11. Talking about suicide won't make our kids attempt it. There is this weird belief that if we talk about self harm and suicide it will somehow inspire kids to suddenly attempt these things. As if without the conversation these thoughts would never occur to them. That's simply not true. The more we can talk about things like suicide, self harm, rape, abuse, bullying and assault the less shame there will be attached to them. Shame is the enemy of our freedom. Shame is what keeps our kids isolated and alone.

12. Talking doesn't mean talking … it means listening. If we are going to talk to our kids we have to be willing to listen. As a parent, too often we enter a conversation with an agenda. We have a point to make. But if we are going to demystify our kids, if we are going to begin to understand their world then we need to listen. We need to hear what isn't being said. We need to be okay with not having any answers. We also have to get over ourselves and leave our shock and dismay at the door. We just need to show up and shut up.

13. We're not in this alone. There are a ton of resources out there for adults and teens. We can learn how to talk, how to listen and where to go for more help. There are people in our communities who want to see our kids thrive and they will help. We don't have to reinvent the wheel here, we just need to ask for help. Be brave enough to ask for help. The 13 reasons why info site has links to resources as does The Kids Help Phone.

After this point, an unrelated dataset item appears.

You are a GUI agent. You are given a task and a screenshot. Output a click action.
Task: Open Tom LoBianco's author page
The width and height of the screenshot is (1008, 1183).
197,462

There is so much more I could say here. So much I want to say about the culture our kids live in, about how we raise our daughters to be fearless and unapologetic, how we raise our sons to value people as more than just sexual objects. There's more to be said about how we treat each other, about how we speak to each other, about how we see each other. There's more - so much more - to be said about mental health, suicide and the stigmas we attach to both. There is more to be said about our expectations of survivors and bystanders, on how people 'should' respond in unimaginable situations, on how we instantaneously judge based on our bias. There is so much more to be said … so much more to be heard.

Let's start a conversation. Let's talk about the difficult, terrible things in life. Let's talk about rising up and showing up. Let's talk about caring for each other, about doing better for each other. Let's talk about how precious we are, how necessary we each are.

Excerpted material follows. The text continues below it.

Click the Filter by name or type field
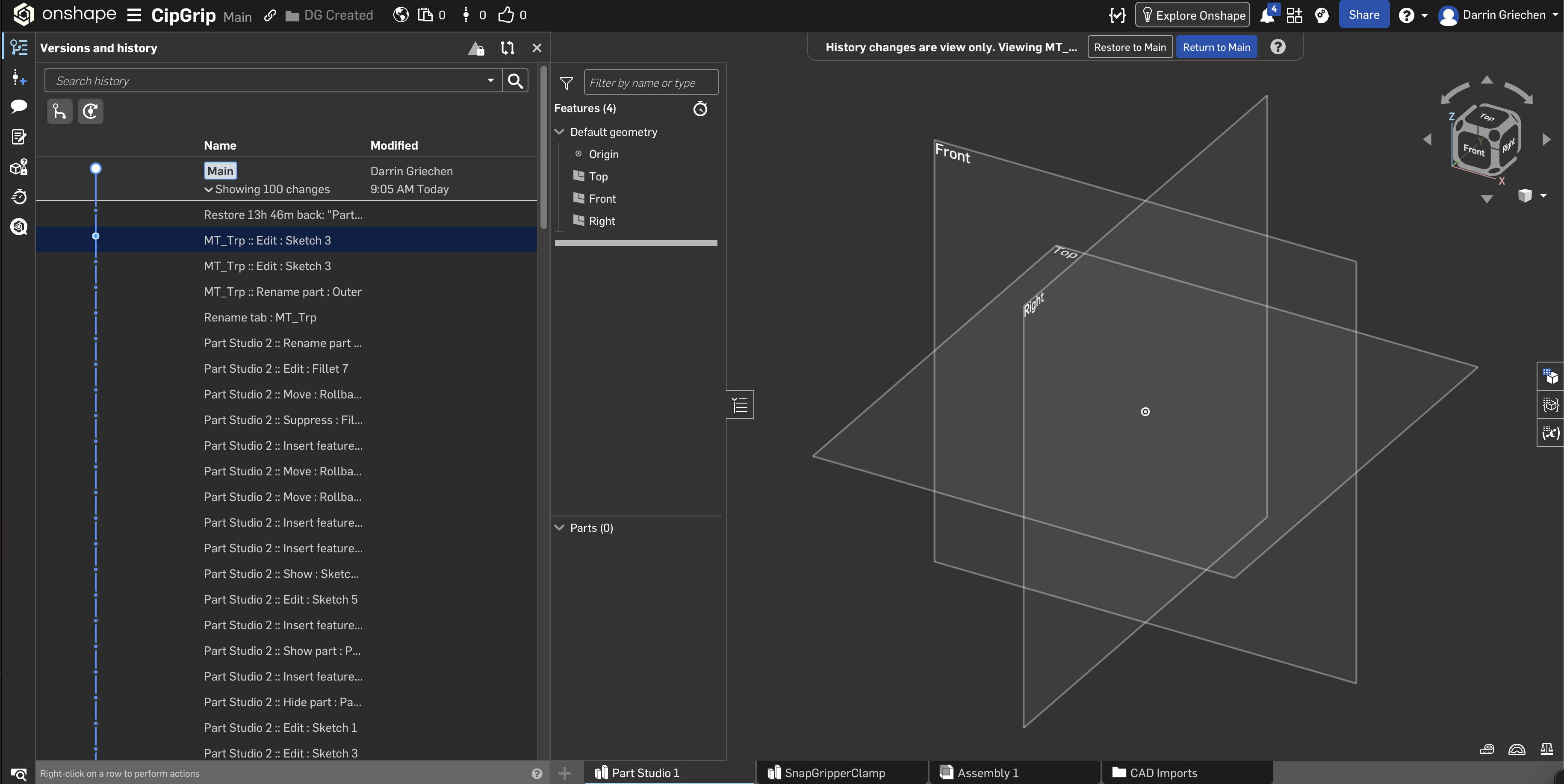Viewport: 1564px width, 784px height. coord(650,83)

If you are a parent, a teacher or an adult who has a teen in your world please watch this series. Its graphic and difficult and heart breaking … and its necessary. Watch this series and talk to the kids in your world. Have those difficult conversations. And listen. Listen deep. It would also help if you watched this piece, too. Its called Beyond the Reasons and its full of great information that puts this series in context.

In case you're wondering, my kids have not seen this series. At this point I don't think I will show them the whole thing. Knowing my kids and how they process information, now is not the right time. I am, however, going to sit with them to watch episode 3. This is an important piece to Hannah's full story. It highlights how one small act can tip the scales, can create an avalanche, if you will. It also highlights the difference between how boys and girls experience the delicate social balance that is high school. This is where our conversation needs to start.



“No one knows for certain how much impact they have on the lives of other people. Oftentimes, we have no clue. Yet we push it just the same.”